Can you be nostalgic when you’re only in 3rd grade?
I remember back when we lived in the Chicago suburbs and I was but a wee lad of 7 or 8, my parents got this Greatest Hits album by Herb Alpert and the Tijuana Brass. This was the late sixties and even then, Herb and the TJB weren’t exactly “hip.” But their brassy instrumentals were catchy and fun, for a household with 3 little kids.
I mean, we couldn’t play the soundtrack to “Hair” all the time, could we?
Tell me these guys don’t look like they should be playing in a crappy Holiday Inn lounge somewhere… And I could swear that the 2nd standing guy from the left was Dick Martin from Laugh In.
Every so often, mom or dad would put on the Herb Alpert and we would carry on and dance around the dining room table. I remember at the time, feeling nostalgic about those tunes, because I remembered them from when I was an even younger boy.
When we still lived in Pittsburgh, we had this big basement with a bar. My folks would have the occasional New Years Eve party back then, which obviously set the precedent for the NYE parties we had out in The Barn, 15 years later.
I still remember the ritual of Dad sweeping out the concrete basement floor and wiping off the bar. I used to love those parties because of all the fun… the soft drinks that we were allowed to have, the snacks, and the music. My brother and I were allowed to stay up for a little later than usual and enjoy the first hours of the party.
“That’s enough root beer for this one.” 5-year old Bluz and almost 3-year old Bluz Brother, New Years Eve, 1966.
My parents would fire up the record player down there and play 45’s, Herb Alpert’s among them. I used to be fascinated by the sight of the records spinning round and round.
OK, I was a very easily amused kid. We didn’t have Playstations, we had radio stations… AM radio stations at that. But I just always thought that records were cool to play with, from the time I was, like, 3. Anyway, I’m drifting…
The thing is; I could remember those songs from the time I was a very small boy, so that even hearing them in elementary school made me wax nostalgic.
My favorite of the lot, hands down, was “Zorba the Greek.” It was one tune that was nothing like any of the others, most of which had a Latin vibe. “Zorba” was anarchy! It was fast-paced, featuring a bouzouki player, Herb’s lightning-lipped trumpet, and lots of hooting and hollering and “Ayiiiiiii-yip-yip-yip!” It was a four and a half minute party!
A Greek "bouzouki."
Even as a kid, I could picture a loud, wild affair with sunshine, brilliant colors and lots of people dancing around with their arms in the air. Check this out; you’ll see what I mean.
You needn’t even pay attention to the visuals; (some album stills, some dancing video), the music says it all.

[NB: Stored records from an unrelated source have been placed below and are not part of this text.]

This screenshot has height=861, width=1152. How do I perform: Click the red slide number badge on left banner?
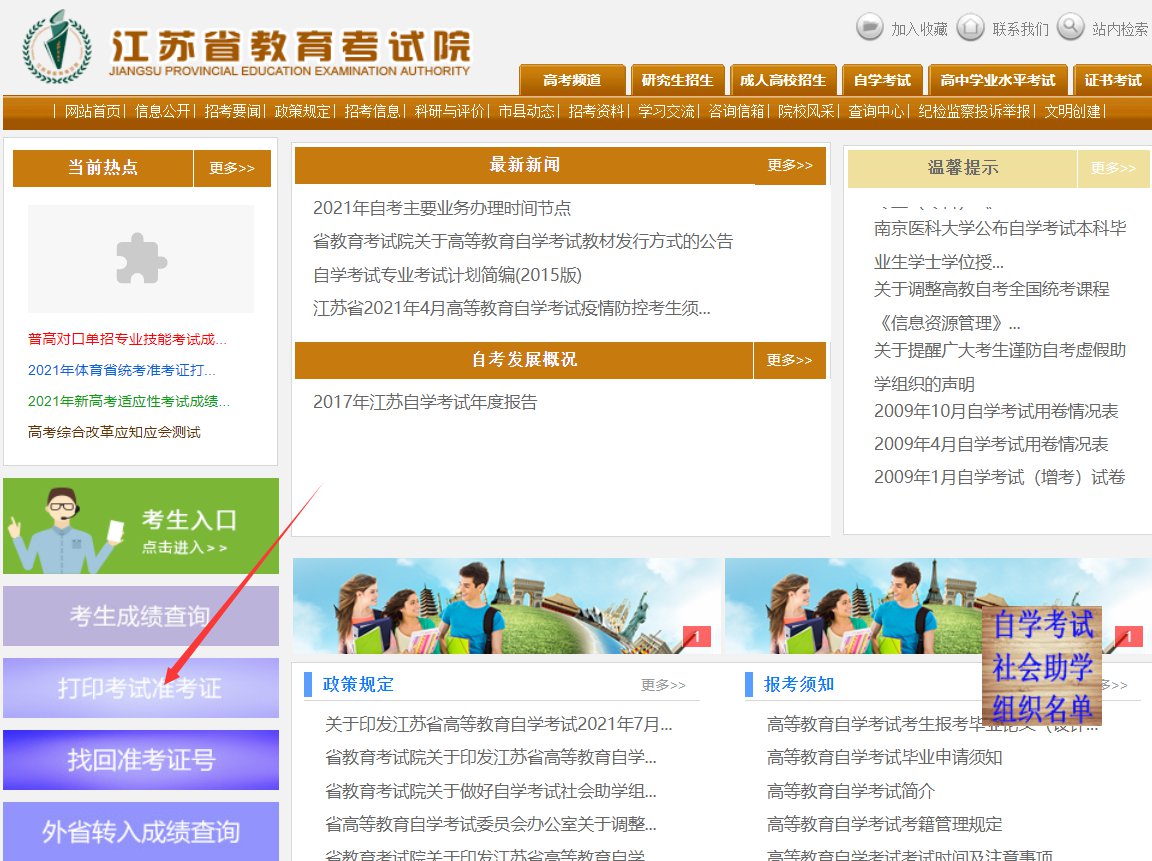coord(696,636)
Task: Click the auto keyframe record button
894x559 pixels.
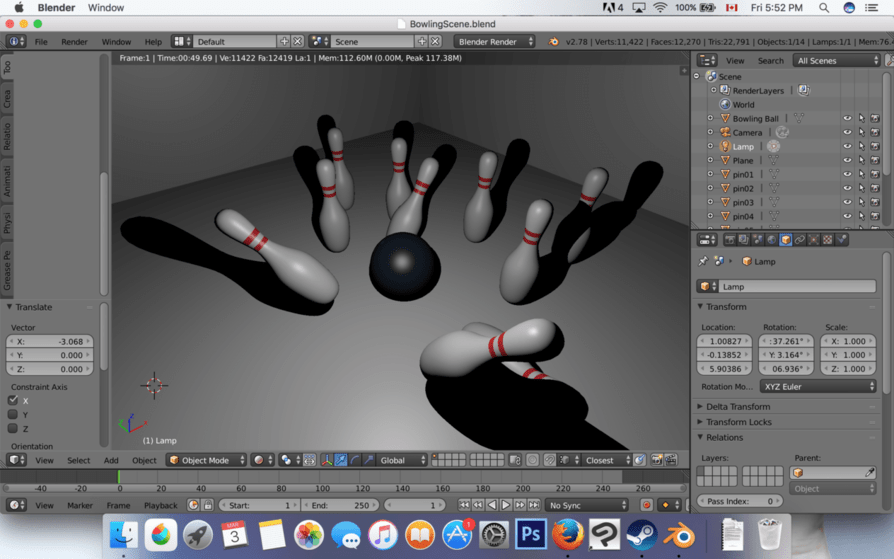Action: click(646, 505)
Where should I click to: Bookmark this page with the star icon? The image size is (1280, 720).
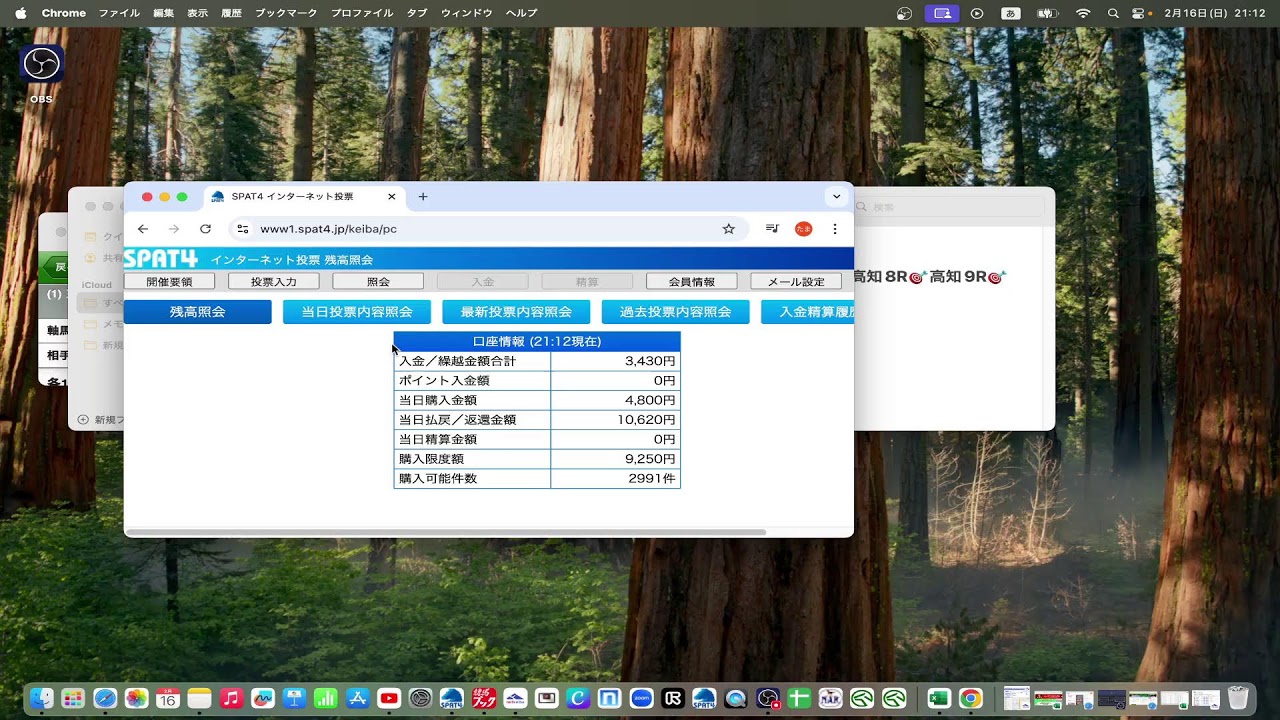click(729, 229)
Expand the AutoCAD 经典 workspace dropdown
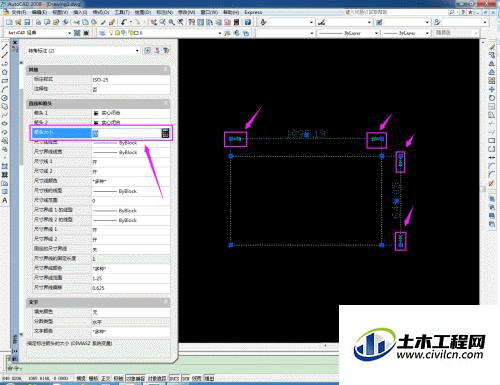The height and width of the screenshot is (385, 500). 39,33
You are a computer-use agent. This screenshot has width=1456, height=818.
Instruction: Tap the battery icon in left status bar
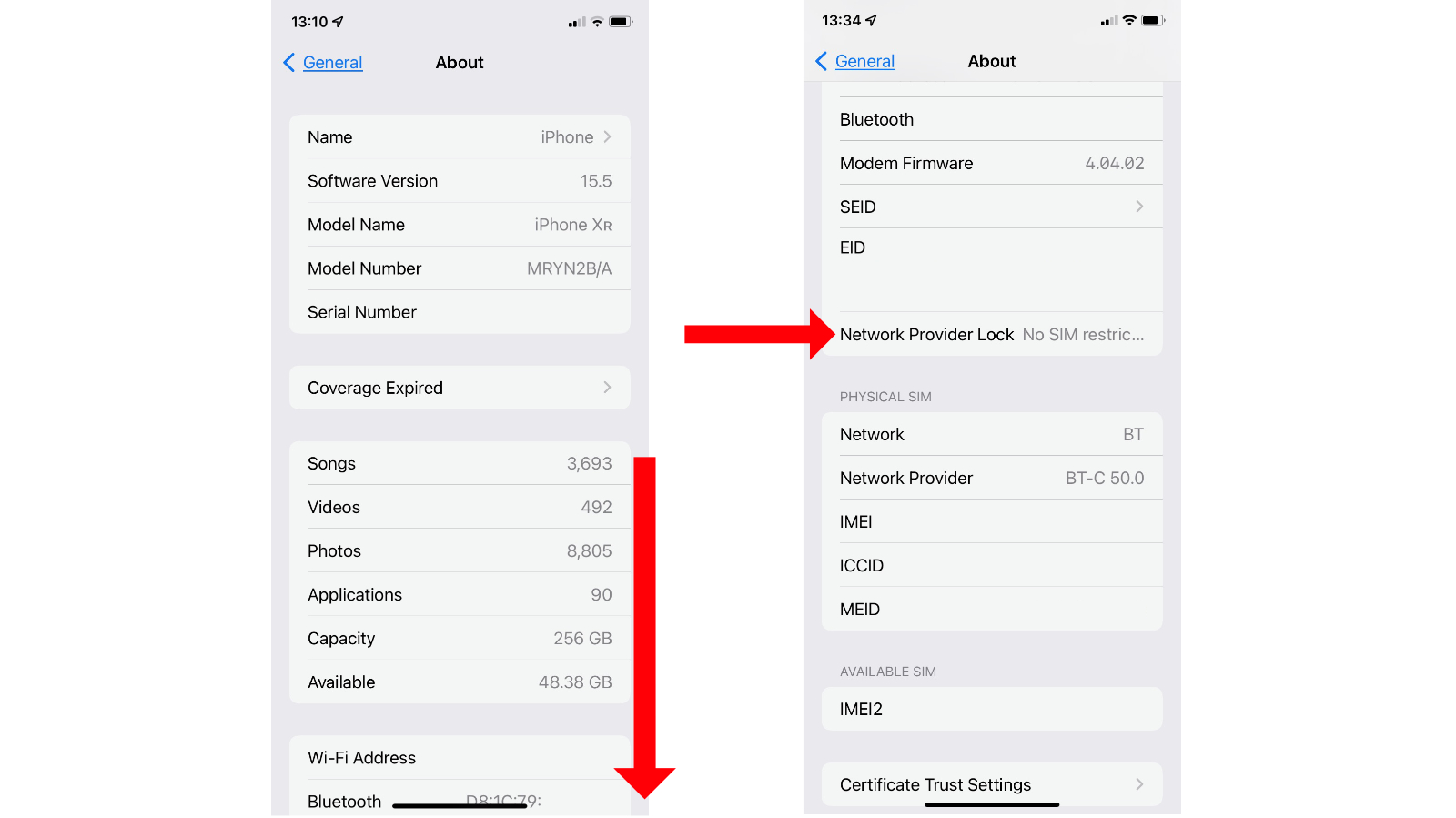[x=621, y=22]
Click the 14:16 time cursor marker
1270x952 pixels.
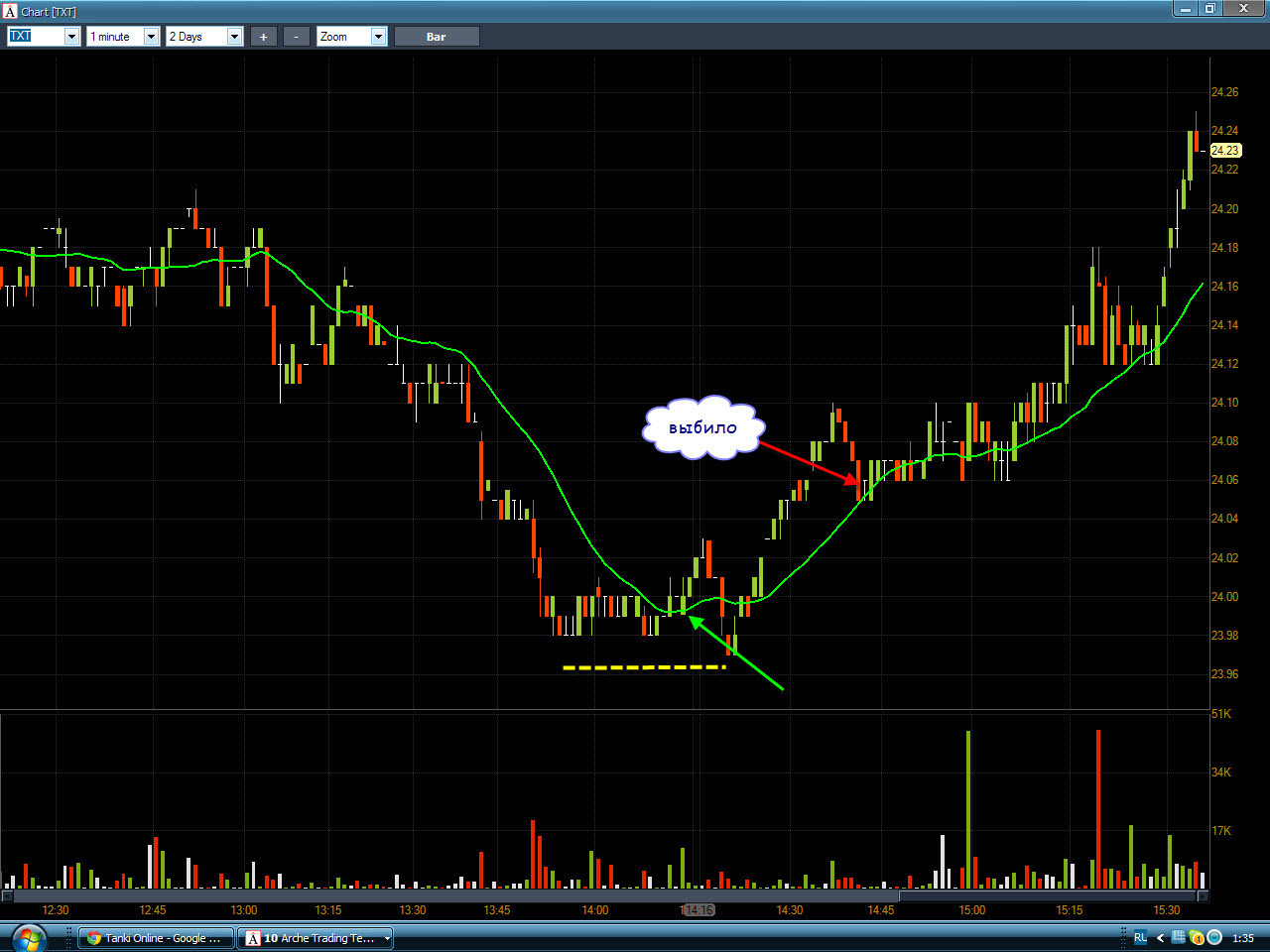click(698, 910)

You can skip the slow part in the middle, but be sure to catch where it starts to speed up again at the 2:45 mark.
My brother used to have his special moves for this song as well, (again, when he was very young.) During the slow part, he’d lay face-down on the couch, and then as the music gradually picked up speed, he’d shake his butt from side to side in time with the beat, faster and faster until he’s practically throw himself off the couch. Used to make me laugh myself silly.
When we finally got around to growing up and throwing our own parties out in The Barn, especially in our first, small, neighborhood Barn Parties, we found a home for Zorba there too. None of our friends had heard any of this kind of things before but they caught the same vibe as we did. In fact, we invented our own dance to it. Granted, it wasn’t nearly as good as the people you see in the video… Ours was more like a long Conga Line, only with more hormones… three ass-shakes, then a pelvic thrust on every kettle-drum beat. Call it a Bunny Hop for prospective pole dancers.
You know, maybe if the Greeks didn’t make such catchy music, their economy wouldn’t be in the toilet. It’s hard to hold down a steady job when you’re always dancing around with your arms in the air. And how could you ever hold a business meeting?
“And now, Cristos will talk about our 4th quarter projections.”
[Climbs up on table, begins dancing…] “Ayiiiiiii-yip-yip-yip!”
[Everyone links arms and dances around the boardroom table…] “Woooooooo!”
Marginally-related thought: If I were Greek, I think I’d like to be named “Cheerios,” or if I was having a bad day, “Belicos.”
I have Zorba on my MP3 player, so it comes up occasionally on my way to or from work. It’s kind of a “WTF” moment when it follows something like AC/DC or Metallica. Or Abba. Such is the peril of “shuffle mode.”
But it never fails to make me smile and look for the party. And want to shake my butt and put my arms in the air. It’s impossible to have a bad day with this tune running through your head.